かつて「自転車王国」と呼ばれた中国が、いまや世界をリードする「EV(電気自動車)大国」へと変貌した。22日(現地時間)、英『BBC』はEVとバッテリー技術、充電インフラすべてにおいて中国が他国より10年先行していると報じた。
自動車アナリストのマイケル・ダン氏は「中国はあらゆるEV関連要素で、競合国より最低でも10年は先を行っている」と明言。特に注目されるのが、今年初めに米テスラを抜き去ったBYDの存在だ。人口14億人を抱える巨大な国内市場で力を蓄えた同社は、すでに海外展開を加速させており、英国での販売は前年比600%超の急増を記録した。
中国のEV革命の起点となったのは、2007年に当時の中国商務部長だったワン・ガン氏の決断だ。彼は「化石燃料車で先進国に追いつくのは難しい」と見切りをつけ、いきなりEV路線に舵を切った。政府は補助金と税制優遇で企業と消費者の背中を押し、ガソリン車からの乗り換えを猛スピードで進めた。
その結果、昨年中国で販売された新車の半数以上がEVに。中国の消費者たちは「貧しいからEVに乗る」と口をそろえる。事実、EVの維持費はガソリン車の4分の1で済み、日常的な移動手段として「庶民の足」となっている。
インフラ整備でも中国は抜きん出ている。
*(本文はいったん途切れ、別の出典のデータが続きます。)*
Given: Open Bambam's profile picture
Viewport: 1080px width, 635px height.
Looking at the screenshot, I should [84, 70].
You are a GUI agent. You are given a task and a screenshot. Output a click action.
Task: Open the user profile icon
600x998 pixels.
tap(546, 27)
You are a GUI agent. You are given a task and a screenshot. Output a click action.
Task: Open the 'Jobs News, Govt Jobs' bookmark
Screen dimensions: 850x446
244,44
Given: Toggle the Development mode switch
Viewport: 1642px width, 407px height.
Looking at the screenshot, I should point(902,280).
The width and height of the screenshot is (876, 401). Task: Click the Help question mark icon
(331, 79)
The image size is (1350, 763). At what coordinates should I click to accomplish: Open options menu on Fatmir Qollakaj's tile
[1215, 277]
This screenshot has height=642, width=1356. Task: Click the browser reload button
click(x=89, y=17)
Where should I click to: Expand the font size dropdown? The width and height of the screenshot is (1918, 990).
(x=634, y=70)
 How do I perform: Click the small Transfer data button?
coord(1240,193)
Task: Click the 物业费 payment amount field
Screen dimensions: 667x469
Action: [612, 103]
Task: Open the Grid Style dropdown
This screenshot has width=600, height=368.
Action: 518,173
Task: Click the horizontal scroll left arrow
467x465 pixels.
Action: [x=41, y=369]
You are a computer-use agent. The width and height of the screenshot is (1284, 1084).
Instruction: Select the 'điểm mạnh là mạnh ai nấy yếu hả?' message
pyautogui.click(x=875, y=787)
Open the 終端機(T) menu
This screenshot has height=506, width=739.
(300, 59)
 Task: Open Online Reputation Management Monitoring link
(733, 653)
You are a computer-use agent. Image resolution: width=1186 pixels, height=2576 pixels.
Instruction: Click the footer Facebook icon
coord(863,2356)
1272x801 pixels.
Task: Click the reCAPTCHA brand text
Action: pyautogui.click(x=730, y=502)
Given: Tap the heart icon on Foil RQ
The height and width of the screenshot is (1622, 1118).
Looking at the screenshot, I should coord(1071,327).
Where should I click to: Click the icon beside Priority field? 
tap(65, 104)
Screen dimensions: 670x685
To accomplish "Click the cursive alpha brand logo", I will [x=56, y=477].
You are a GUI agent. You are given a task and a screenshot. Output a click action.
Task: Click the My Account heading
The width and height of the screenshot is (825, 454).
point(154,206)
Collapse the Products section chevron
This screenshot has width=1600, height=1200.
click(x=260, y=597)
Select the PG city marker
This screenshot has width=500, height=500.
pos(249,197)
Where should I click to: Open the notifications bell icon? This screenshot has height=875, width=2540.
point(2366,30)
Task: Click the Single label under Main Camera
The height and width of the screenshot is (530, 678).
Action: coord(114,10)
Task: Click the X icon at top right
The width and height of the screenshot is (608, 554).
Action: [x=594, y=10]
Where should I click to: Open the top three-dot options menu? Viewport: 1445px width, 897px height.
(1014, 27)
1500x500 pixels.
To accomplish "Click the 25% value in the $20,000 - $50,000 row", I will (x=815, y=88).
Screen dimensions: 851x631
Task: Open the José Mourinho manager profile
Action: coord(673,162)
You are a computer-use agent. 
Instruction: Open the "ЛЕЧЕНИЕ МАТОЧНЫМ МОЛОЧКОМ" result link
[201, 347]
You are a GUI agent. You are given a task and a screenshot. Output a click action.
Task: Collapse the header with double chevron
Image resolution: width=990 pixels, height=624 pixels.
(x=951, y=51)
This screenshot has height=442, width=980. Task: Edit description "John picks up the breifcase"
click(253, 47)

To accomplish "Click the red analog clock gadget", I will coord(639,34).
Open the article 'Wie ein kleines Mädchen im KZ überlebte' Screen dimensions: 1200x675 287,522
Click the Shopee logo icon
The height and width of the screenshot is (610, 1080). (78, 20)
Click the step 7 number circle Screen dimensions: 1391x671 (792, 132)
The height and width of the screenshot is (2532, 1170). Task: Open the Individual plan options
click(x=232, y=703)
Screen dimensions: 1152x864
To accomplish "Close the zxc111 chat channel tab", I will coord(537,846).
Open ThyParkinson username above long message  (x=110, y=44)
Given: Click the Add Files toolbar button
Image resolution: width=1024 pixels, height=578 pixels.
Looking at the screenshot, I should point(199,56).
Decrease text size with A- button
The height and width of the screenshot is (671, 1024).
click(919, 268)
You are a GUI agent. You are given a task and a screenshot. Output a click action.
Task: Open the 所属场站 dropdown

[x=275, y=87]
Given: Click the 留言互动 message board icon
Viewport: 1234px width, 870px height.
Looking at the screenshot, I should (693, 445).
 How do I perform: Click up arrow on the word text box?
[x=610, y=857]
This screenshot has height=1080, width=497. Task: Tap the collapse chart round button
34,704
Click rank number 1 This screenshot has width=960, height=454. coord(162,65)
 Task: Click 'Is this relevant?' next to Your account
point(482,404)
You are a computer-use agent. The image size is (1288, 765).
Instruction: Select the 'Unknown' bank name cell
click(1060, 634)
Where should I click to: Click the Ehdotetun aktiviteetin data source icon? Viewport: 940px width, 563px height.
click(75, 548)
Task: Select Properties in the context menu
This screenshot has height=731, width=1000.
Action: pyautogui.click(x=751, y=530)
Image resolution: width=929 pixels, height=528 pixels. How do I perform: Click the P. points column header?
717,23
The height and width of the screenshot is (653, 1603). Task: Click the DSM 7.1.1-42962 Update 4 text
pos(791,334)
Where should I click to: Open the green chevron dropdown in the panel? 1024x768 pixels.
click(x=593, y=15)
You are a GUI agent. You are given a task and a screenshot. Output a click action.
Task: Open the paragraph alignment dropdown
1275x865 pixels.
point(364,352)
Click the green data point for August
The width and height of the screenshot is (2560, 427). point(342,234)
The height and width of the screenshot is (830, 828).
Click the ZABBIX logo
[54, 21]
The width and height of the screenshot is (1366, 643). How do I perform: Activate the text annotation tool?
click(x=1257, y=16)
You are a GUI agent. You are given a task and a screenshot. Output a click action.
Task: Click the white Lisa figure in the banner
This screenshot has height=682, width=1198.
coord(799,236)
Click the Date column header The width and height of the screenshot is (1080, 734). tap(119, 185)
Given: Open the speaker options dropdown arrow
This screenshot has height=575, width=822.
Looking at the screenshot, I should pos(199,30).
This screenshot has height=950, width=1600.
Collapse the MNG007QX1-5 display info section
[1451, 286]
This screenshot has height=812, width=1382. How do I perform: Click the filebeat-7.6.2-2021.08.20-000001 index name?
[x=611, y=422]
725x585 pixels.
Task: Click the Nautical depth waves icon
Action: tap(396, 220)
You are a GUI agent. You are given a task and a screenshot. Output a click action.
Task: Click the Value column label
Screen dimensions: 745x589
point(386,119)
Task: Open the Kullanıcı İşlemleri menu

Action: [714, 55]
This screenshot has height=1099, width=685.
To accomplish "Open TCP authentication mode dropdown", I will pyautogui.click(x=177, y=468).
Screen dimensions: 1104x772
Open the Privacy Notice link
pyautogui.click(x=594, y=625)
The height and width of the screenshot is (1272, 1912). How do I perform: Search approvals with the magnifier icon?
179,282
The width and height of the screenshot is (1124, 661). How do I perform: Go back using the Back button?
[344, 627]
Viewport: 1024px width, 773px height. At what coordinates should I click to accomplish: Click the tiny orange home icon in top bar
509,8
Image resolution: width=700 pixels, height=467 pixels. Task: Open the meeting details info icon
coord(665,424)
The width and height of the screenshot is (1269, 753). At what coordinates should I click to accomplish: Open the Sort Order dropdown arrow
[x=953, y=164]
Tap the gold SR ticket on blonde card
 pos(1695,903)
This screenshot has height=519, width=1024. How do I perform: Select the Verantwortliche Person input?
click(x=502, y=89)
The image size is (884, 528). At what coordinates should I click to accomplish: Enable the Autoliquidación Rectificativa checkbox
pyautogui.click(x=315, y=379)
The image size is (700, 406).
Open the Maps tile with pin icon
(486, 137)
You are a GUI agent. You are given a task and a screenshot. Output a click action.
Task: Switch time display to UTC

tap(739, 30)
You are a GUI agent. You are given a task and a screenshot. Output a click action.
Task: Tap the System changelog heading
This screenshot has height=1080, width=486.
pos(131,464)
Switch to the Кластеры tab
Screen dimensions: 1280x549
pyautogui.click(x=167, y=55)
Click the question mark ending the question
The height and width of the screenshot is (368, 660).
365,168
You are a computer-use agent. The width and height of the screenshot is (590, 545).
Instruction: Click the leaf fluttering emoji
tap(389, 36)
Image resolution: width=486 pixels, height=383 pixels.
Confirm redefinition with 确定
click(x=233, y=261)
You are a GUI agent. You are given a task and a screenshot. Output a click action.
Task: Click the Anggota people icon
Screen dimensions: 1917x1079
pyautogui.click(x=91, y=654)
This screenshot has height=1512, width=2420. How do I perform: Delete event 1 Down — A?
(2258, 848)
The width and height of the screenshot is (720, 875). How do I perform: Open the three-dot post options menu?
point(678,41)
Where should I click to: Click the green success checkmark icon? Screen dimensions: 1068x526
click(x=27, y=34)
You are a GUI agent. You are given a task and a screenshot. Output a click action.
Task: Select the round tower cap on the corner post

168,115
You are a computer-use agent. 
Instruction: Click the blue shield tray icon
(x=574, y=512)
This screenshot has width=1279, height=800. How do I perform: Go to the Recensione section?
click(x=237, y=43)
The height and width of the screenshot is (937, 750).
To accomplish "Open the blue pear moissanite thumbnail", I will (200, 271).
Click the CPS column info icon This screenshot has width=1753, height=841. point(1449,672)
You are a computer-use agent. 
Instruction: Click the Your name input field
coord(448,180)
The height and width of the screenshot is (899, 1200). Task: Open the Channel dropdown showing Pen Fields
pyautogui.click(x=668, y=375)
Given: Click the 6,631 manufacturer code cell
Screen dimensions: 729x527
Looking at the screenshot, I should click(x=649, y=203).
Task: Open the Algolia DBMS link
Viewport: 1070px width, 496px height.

全国に張り巡らされた充電ステーションの数は他国を圧倒し、多くの国でまだ「贅沢品」扱いされているEVが、中国ではすでに「当たり前」になっている。
将来性も明るい。英国など一部の西側諸国が2030年までにガソリン車とディーゼル車の販売を禁止する方針を示しており、中国のEVメーカーが世界市場を席巻する日は目前に迫っている。
だが、一つだけ超えなければならない大きな壁がある。中国技術への根深い不信感だ。英国秘密情報部MI6の元長官リチャード・ディアラヴ氏は「中国製EVは北京に操作されうる『車輪付きコンピューター』だ」と警告。搭載されたカメラやセンサーを通じて、国家がデータを掌握できる可能性に言及した。
これに対し、BYDのステラ・リー副社長は「負けた者はいくらでも言い訳を並べるが、それは所詮敗者の理屈」と一蹴。データセキュリティには万全を期し、現地通信インフラを活用して懸念を払拭していると説明した。
しかし、西側社会における「権威主義国家=中国」への警戒感は根強く、BBCも「それこそが中国EV産業が乗り越えるべき最大のハードルだ」と指摘している。